(JACKSONVILLE, Fla.) — As the desperate search for two firefighters who disappeared during a fishing trip off the coast of Florida continues into its fourth day, the wife of one of the missing men is speaking out about the circumstances surrounding the men’s situation.
Brian McCluney, a Jacksonville, Fla., firefighter, and Justin Walker, a member of the Fairfax, Va., fire department, were last seen on Friday launching a 22-foot fishing boat at Port Canaveral, near the Kennedy Space Center, U.S. Coast Guard officials said Sunday.
Stephanie McCluney, wife of Brian McCluney, expressed her concerns – and her resolve — to ABC’s local affiliate station in Jacksonville, Fla., WJXX.
“It was supposed to be a fairly short day on the water,” she said. “I gave them until 6 p.m. maybe because the fishing was great. But 6 o’clock, I didn’t hear and I still could see that he didn’t read my messages – they hadn’t even been delivered yet … at 8 p.m. we called the Coast Guard.”
One of the main reasons McCluney and Walker were taking the fishing boat out for the day was to honor Brian McCluney’s recently-departed father.
“[Brian] wanted to get those lines wet one more time. You know, one big final hurrah for his dad and it was just supposed to be one great day in his honor … he was excited to get out there on the water,” said Stephanie McCluney.
Instead, the day ended with a massive search party being launched for the two missing men.
About 50 firefighters from the Jacksonville Fire and Rescue Department joined the Coast Guard in searching for the lost firefighters, combing the waters between Daytona Beach and Vilano in 11 boats over the weekend.
Also looking for the men were crews from the U.S. Navy, the Florida Department of Fish and Wildlife and the Brevard County Sheriff’s Office. The Coast Guard also deployed a C-130 plane to search from the air.
Search-and-rescue crews had covered an estimated 24,000 miles of ocean between Port Canaveral and north of the city of Jacksonville, Coast Guard officials said on Twitter Monday morning.
— USCGSoutheast (@USCGSoutheast) August 17, 2019
But – as of now at least — there is still no sign of the two men.
“He was prior military, navy veteran. He has SERE [Search, Evasion, Resistance, and Escape] training, survival training through the navy. Of course, firefighter, paramedic. So he is built to help people. He was a combat medical corpsman during the push through Fallujah so if there is anyone built of an iron man, that’s him,” said Stephanie McCluney of her husband.
Her confidence in her husband’s ability to survive is not just based in the skills he learned throughout his career, but also bolstered by her faith.
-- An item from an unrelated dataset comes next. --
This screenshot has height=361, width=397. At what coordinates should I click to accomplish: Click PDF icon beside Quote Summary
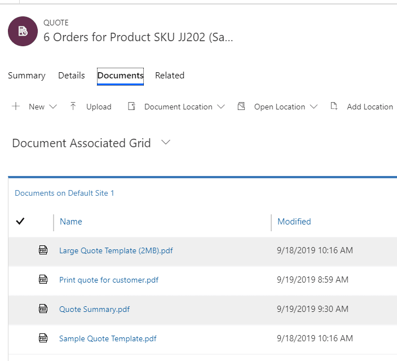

“I have an army of support. I know that the ocean is large and my God I serve is larger. He can change the wind and the waters at his command. I have faith. I have so many prayer warriors behind me … the fire department hasn’t left my side. I feel so well held between my spiritual family, my fire family, and my family family,” McCluney described.
“If there is ever two people,” McCluney stated confidently, “I mean those two men are survivors and they are going to find their way home.”